Shoppen und Ficken rührt fast alles an Schockthemen zusammen, was unsere heutige Gesellschaft zu bieten hat: sexueller Mißbrauch durch den eigenen Vater, ein Kind auf dem Schwulenstrich, Ecstasy-Drogenwahn und Pornovideos; ein Großdealer, der erfolglosen Straßenhändlern schon mal mit der Black & Decker-Bohrmaschine ein Loch in die Schädeldecke treibt; und eine WG von Verlierern, die aus ihrem Leben nichts machen.

Regie: Frank Müller
mit: Justine Hauer, Dimitri Tellis, Jürgen Schüller, Jörg Kernbach, und Mark Zak
Bühne/Licht: Andreas Grossheim

Mark Ravenhill, studierter Theaterwissenschaftler, Dramaturg und Regisseur.
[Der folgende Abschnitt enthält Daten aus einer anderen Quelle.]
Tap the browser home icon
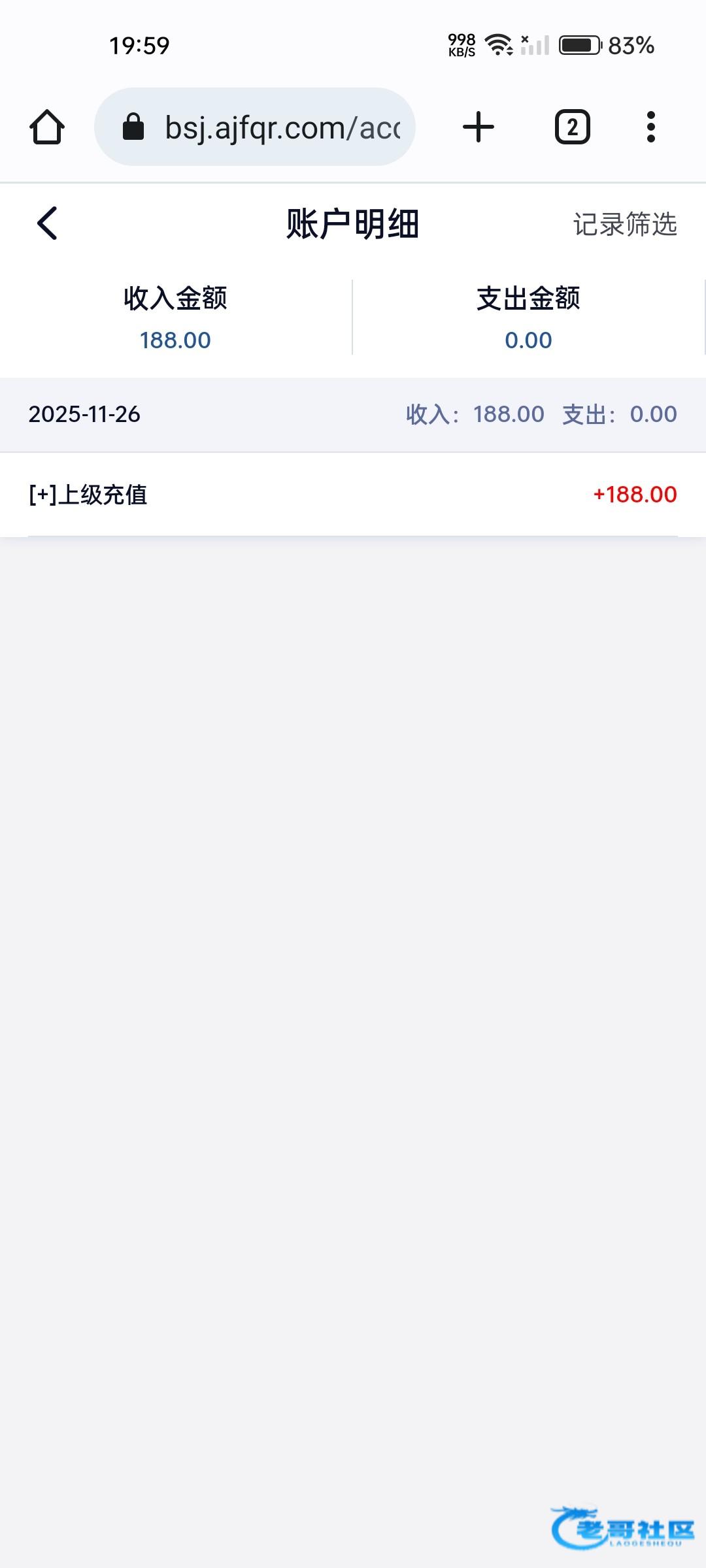click(47, 127)
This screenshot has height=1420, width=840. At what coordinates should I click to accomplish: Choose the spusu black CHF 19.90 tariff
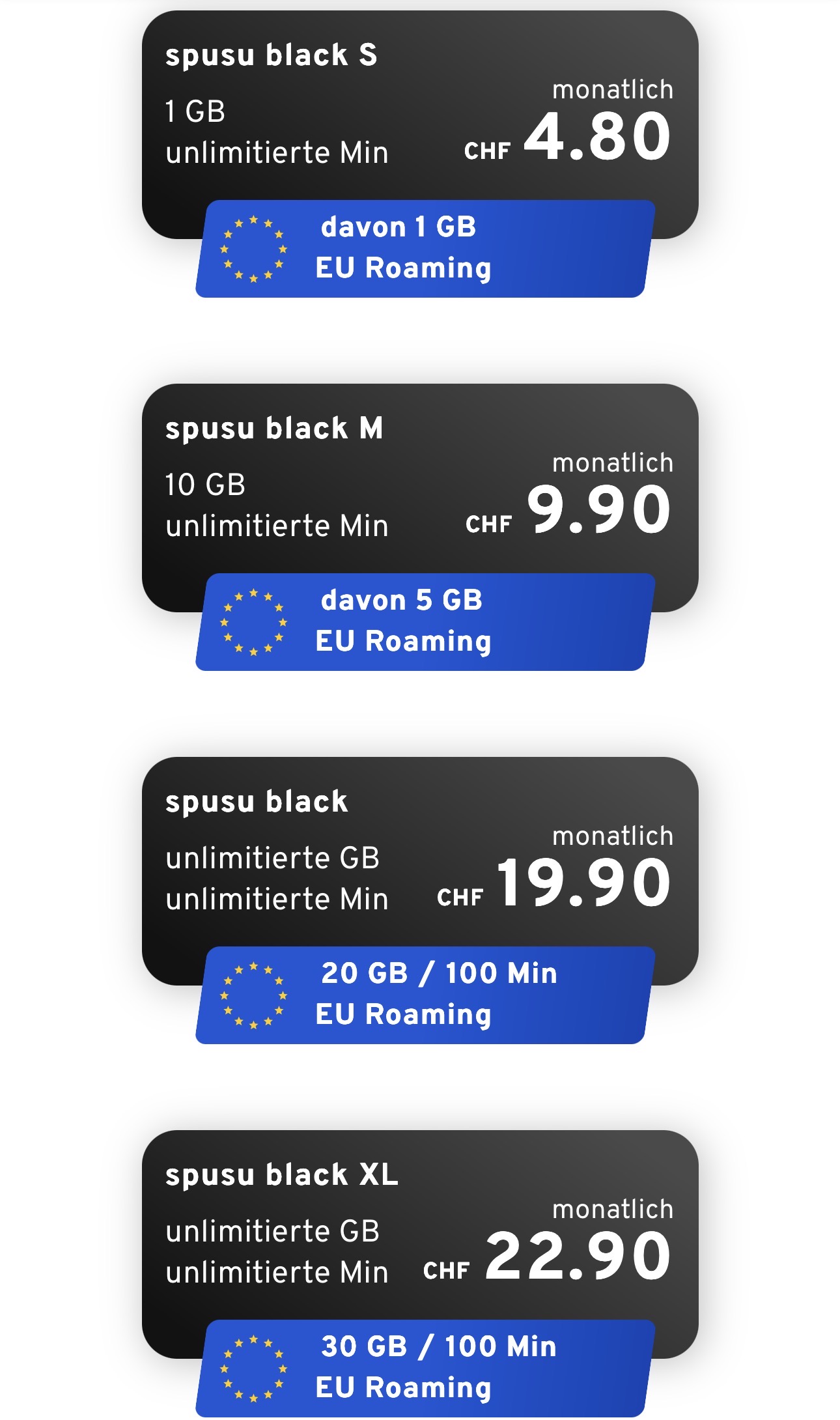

Er fängt so schockierend wie moralisierend das Lebensgefühl der 90er ein, spiegelt unsere rastlose, obszöne neue Welt der Spielhöllen, des manischen Konsums, der Drogen, Ex-und-hopp-Affären und Persönlichkeitsstörungen – ebenso wie die darunter verborgene Sehnsucht nach Zuneigung (The Times). Die Uraufführungsinszenierung auf der Studiobühne des Londoner Royal Court Theatre wurde 1996 überwiegend als Infragestellung der Gesellschaft aufgenommen.